SUPPLEMENT NO. 4 DATED JUNE 10, 2026
TO THE PROSPECTUS DATED APRIL 15, 2026
This prospectus supplement (this "Supplement") is part of and should be read in conjunction with the prospectus of Cohen & Steers Income Opportunities REIT, Inc., dated April 15, 2026 (as supplemented to date, the "Prospectus"). Unless otherwise defined herein, capitalized terms used in this Supplement shall have the same meaning as in the Prospectus.

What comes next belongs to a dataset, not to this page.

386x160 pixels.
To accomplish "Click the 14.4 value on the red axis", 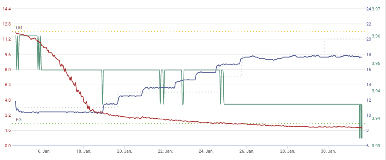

References herein to "we", "us", or "our" refer to Cohen & Steers Income Opportunities REIT, Inc. and its consolidated subsidiaries unless the context specifically requires otherwise.
The purposes of this Supplement are as follows:
•to disclose the transaction price for each class of our common stock as of July 1, 2026;
•to disclose the calculation of our May 31, 2026 net asset value ("NAV") per share for each class of our common stock;
•to provide an update on the status of our current public offering;
•to update the "Experts" section of the Prospectus;
•to disclose the acquisitions of properties;
•to update the "Suitability Standards" section of the Prospectus;
•to otherwise update the Prospectus; and
•to update the Form of Subscription Agreement in the Prospectus.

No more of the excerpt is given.